> _Instructions_
A. Print the passage of the text on max cost flow from "This network is" to "code you've seen.".
B. Answer these questions about the text on max cost flow, each on its own line:
(i) In what order are the nodes added in the first network?
(ii) How many nodes does the construction for the Programmers and Artists problem use?
(iii) What is the upper bound on each person's programming and art skill in the constraints?

> _Supplied text_
◆ ◆ ◆ ◆ ◆ ◆ ◆

This network is extremely similar to the previous problem. We add the nodes from $$$n$$$ to $$$1$$$. When we add node $$$i$$$, the possible positive (since we are doing max cost flow) cycles are:

  • $$$s \to i \to \dots \to j \to t \to s$$$ for $$$i \leq j$$$ with cost $$$p_j - p_i$$$
  • $$$s \to i \to \dots \to j \to s$$$ for $$$i \leq j$$$ also with cost $$$p_j - p_i$$$

So the code ends up being quite simple and may resemble some other greedy code you've seen.

Code

CSES Programmers and Artists

Statement Summary: You have $$$n$$$ people, the $$$i$$$th person has $$$x_i$$$ amount of programming skill and $$$y_i$$$ amount of art skill. Each person can be assigned to be a programmer, artist, or neither. You need exactly $$$a$$$ programmers and $$$b$$$ artists. What is the maximum sum of skills attainable by some matching?

Constraints: $$$1 \leq n \leq 2 \cdot 10^5, a + b \leq n, 1 \leq x_i, y_i \leq 10^9$$$


You get the drill now. Let's model this problem as a flow network. Here is one possible construction using $$$n + 4$$$ nodes.

  • $$$s$$$ to $$$i$$$ with $$$(0, 1)$$$
  • $$$i$$$ to $$$prog$$$ with $$$(x_i, 1)$$$
  • $$$i$$$ to $$$art$$$ with $$$(y_i, 1)$$$
  • $$$prog$$$ to $$$t$$$ with $$$(0, a)$$$
  • $$$art$$$ to $$$t$$$ with $$$(0, b)$$$

The answer is the max cost max flow of this network. Notice that in this case the maximum flow is also optimal as all augmenting paths will have positive weight.

◆ ◆ ◆ ◆ ◆ ◆ ◆

> _Record list_
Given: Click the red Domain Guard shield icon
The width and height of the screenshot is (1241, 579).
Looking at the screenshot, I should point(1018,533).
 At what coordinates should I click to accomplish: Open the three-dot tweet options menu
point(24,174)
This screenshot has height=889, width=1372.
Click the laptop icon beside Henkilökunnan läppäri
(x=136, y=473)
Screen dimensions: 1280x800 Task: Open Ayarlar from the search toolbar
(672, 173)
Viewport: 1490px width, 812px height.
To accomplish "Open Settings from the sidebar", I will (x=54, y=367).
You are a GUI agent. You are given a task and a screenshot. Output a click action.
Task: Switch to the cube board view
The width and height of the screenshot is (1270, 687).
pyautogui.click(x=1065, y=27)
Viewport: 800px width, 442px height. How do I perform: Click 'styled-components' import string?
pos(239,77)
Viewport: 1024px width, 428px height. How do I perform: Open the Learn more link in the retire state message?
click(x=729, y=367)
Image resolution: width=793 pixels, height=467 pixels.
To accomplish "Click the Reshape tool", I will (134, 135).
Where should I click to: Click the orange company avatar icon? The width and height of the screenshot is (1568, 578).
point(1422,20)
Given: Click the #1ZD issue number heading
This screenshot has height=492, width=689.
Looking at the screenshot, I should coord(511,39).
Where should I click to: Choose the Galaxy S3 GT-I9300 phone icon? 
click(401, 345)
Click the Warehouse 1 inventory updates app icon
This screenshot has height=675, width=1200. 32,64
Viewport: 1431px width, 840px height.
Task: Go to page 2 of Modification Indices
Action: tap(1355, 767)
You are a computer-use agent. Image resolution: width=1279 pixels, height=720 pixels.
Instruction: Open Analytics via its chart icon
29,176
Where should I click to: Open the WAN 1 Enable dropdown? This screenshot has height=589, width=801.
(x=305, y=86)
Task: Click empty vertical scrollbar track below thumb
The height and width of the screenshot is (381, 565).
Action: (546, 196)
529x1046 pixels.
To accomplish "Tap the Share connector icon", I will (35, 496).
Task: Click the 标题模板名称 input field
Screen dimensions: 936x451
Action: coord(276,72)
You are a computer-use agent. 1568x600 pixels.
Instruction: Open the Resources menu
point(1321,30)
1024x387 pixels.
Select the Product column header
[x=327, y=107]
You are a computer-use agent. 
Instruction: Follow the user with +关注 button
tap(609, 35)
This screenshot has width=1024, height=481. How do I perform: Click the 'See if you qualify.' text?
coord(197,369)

◆ ◆ ◆ ◆ ◆ ◆ ◆

> _Responses to the tasks_
A.
This network is extremely similar to the previous problem. We add the nodes from $$$n$$$ to $$$1$$$. When we add node $$$i$$$, the possible positive (since we are doing max cost flow) cycles are:

  • $$$s \to i \to \dots \to j \to t \to s$$$ for $$$i \leq j$$$ with cost $$$p_j - p_i$$$
  • $$$s \to i \to \dots \to j \to s$$$ for $$$i \leq j$$$ also with cost $$$p_j - p_i$$$

So the code ends up being quite simple and may resemble some other greedy code you've seen.

B.
(i) From n to 1.
(ii) n + 4 nodes.
(iii) 10^9.